Elzhi – Zhigeist

Voto: 4 +

The greatest rapper alive è un titolo che ha toccato molteplici figure – spesso nulla più che normodotati, quando addirittura neppure pertinenti al genere – dando sovente luogo a discussioni buone solo per riempire i poco costruttivi spazi dei social network. Soggettività dei criteri di giudizio a parte, l’unica costante espressa da tali graduatorie è la sistematica mancanza di emersione di tutti quei nomi che meriterebbero ogni considerazione possibile, ma non originano numeri sufficienti per guadagnarsi l’iscrizione d’ufficio; se poi aggiungiamo tutta la confusione creata dalla moda su cosa significhi davvero fare Rap, escludendo conseguentemente la complessità di una disciplina basata su senso del ritmo, tecnica, versatilità metrica e – non ultima – originalità, l’impresa si fa ancora più ardua.

Nonostante la strabiliante mole di qualità lirica con cui Elzhi continua a triturare la competizione, su di lui si prosegue a sonnecchiare tranquillamente, anteponendogli artisti che sono tali solo per presunzione o – peggio ancora – saliti ai piani alti grazie al loro assecondare ossequiosamente i trend del momento, anche a costo di rimetterci in integrità. Non c’è dunque sorpresa alcuna se “Zhigeist” – gioco di parole tra Elzhi e Zeitgeist – giunge su scaffali fisici e virtuali con un battage comunicativo pressoché assente, colpendo con effetto-sorpresa attraverso l’imprevedibile unione di forze con Georgia Anne Muldrow, abbinando a un lyricist sopraffino una creatività sonora che già in passato ha dimostrato di saper calpestare le convenzioni con una certa facilità.
┄┄┄┄┄┄
Compito richiesto. Prosegui la recensione di «Zhigeist» di Elzhi, ripartendo subito dopo l'ultima frase riportata. L'elenco che segue è materiale a sé, distinto dalla recensione.

Estratto dati.
┄┄┄┄┄┄
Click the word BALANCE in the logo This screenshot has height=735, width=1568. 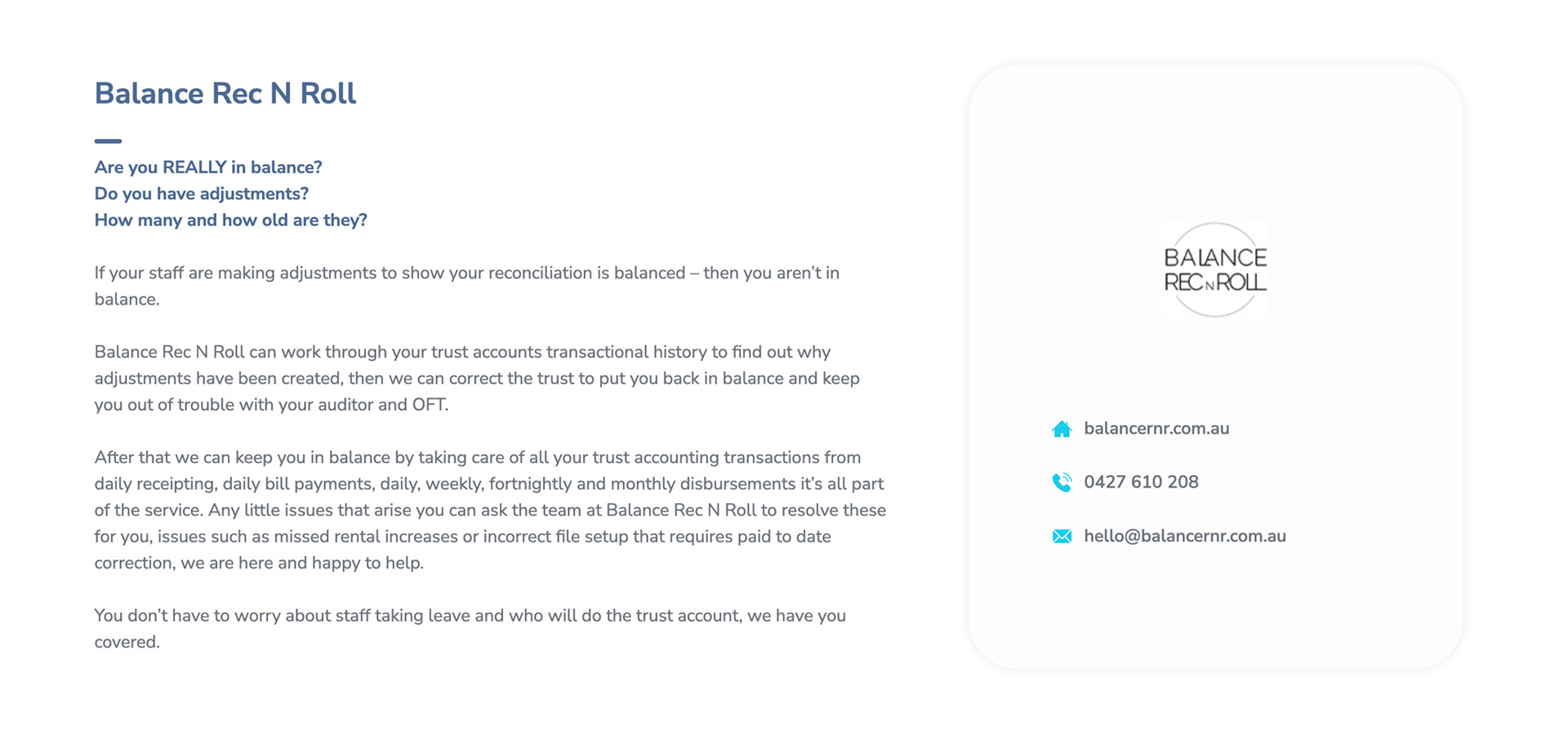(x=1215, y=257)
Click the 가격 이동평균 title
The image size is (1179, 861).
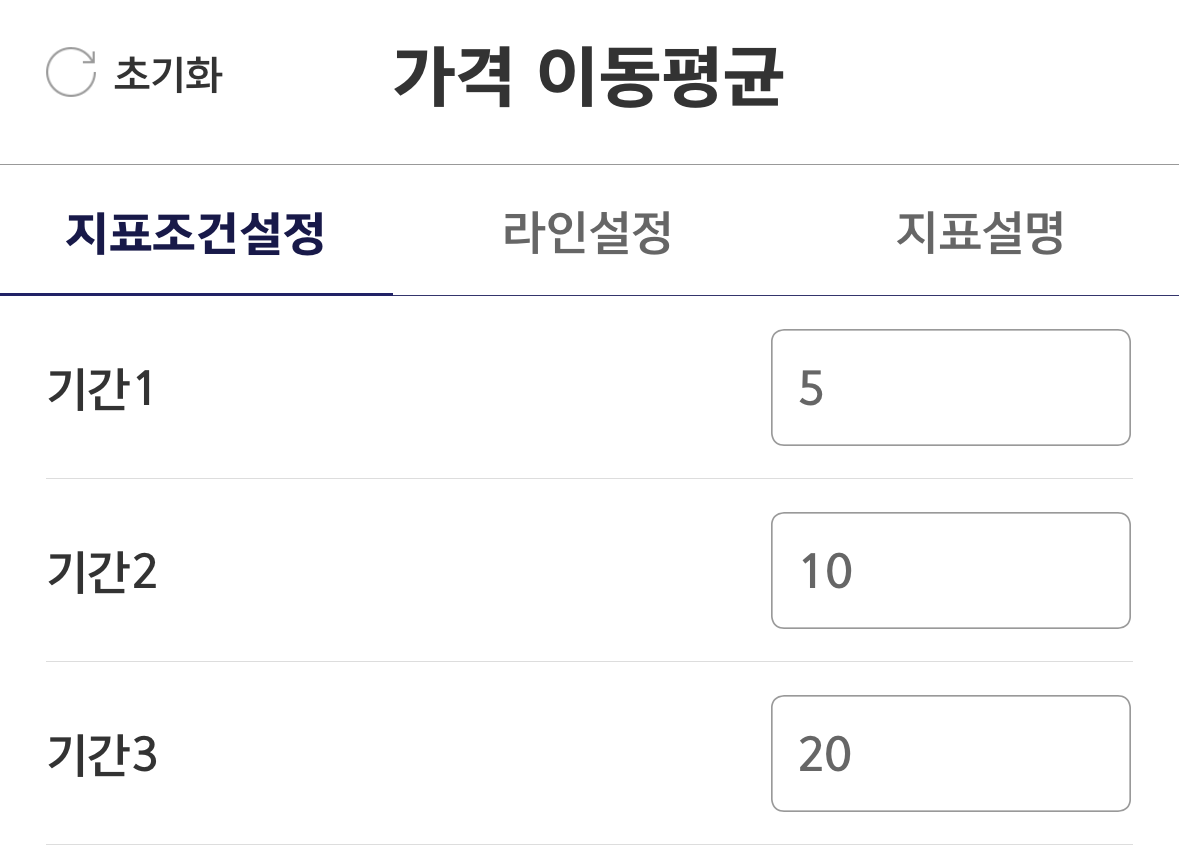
┄┄┄┄┄┄
La tua risposta.
Muldrow campiona, suona, canta ritornelli o parti di sottofondo, il suo estro è sia un reale valore aggiunto che un rispecchiare da vicino le inclinazioni musicali dei dischi più recenti siglati dall’autore di Detroit, la cui natura inequivocabilmente boom bap si mantiene in ogni caso a debita distanza dalla classicità più spinta. <<Do you copy?>> ci si chiede durante un’introduzione che sembra proiettare i protagonisti in una densità cosmica degna dei Parliament, una domanda certo non casuale, quasi si desse per scontato il fatto che uno dei vecchi pilastri del Rap sia oramai sceso di considerazione nei criteri valutativi tanto del pubblico, quanto degli artisti stessi. Elzhi rappa incessantemente ma senza provare fatica alcuna, il flow è perfettamente oliato, la metrica è arguta e fantasiosa, la facilità verbale nel comporre rime con termini sminuzzati e ricomposti è stordente. Il Re è perennemente alla ricerca della corona che gli spetta, la sua penna spazia efficacemente tra letali autolodi, ricerca di rispetto, introspezione, spiritualità e sentiti omaggi a una comunità che non appare legata come potrebbe, in ode a tutto l’amore nutrito per quella blackness di cui, velatamente o meno, l’album disquisisce per lunghi tratti.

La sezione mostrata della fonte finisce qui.